Liverpool football fans are gob-smacked, no doubt, by the latest goings-on in the trans-Atlantic tussle for the club they love. In years to come, it will probably be a case study on MBA courses across the globe. But it will be an unusual one. That’s because most case studies show success. Indeed, the footballers themselves at Liverpool will be watching videos each week of their heroes, the “greats” and what they do well on the pitch. Yet, new research from the University of Bristol suggests that the way of footballers and businesses is wrong, plain wrong.

The researchers wanted to find out what happens in our brain when we learn from the action of competitors. It seems that when our competitors succeed, when they do well, our brains essentially ignore them. But when our competitors fail, when they make a mess of things, our brains go into overdrive. In other words, we appear to learn from the mistakes our competitors make, but not from their successes.

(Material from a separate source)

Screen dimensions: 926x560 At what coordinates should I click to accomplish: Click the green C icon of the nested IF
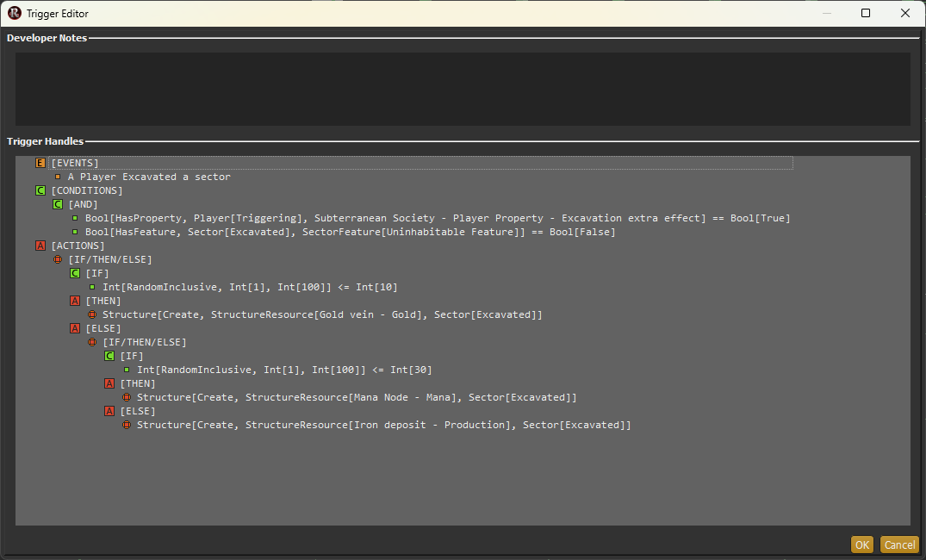point(109,356)
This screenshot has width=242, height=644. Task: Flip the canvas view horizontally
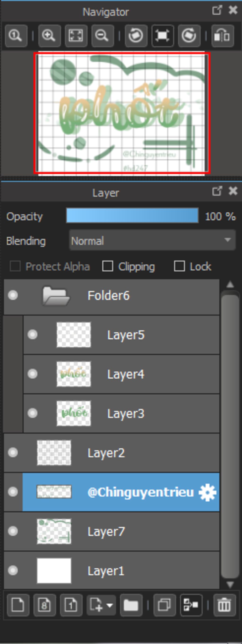[x=222, y=36]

So, rather than reading case histories of how companies succeed, we ought to be looking at businesses that failed. Rather than Liverpool footballers looking at videos of more successful teams, they should be watching DVDs of clubs that did badly. And online, rather than looking at web businesses that do well, you might learn more from assessing the failed web sites around you.

Concentrating on success appears to bore our brains. It appears we are attracted to pick up on failure. Importantly, this research also found that our “mirror neurons” (brain cells that are activated in sympathy to the firing of brain cells in another individual) are also switched on when the “competitor” is a computer. In other words, your brain will be fired up when you are not assessing the failures of business people you know – but also by their online representation in the form of websites, or perhaps social media materials. It suggests that we should all be looking for bad examples of online business, not good ones.

By focusing on the failures, your brain will help you learn more and create an increased chance of success. According to the researchers we focus on the failures so that we can avoid making the mistakes ourselves. Interestingly, the world’s leading entrepreneurs have almost always failed big-time before succeeding. Perhaps it is time to focus on failure, rather than success if you want to do better online.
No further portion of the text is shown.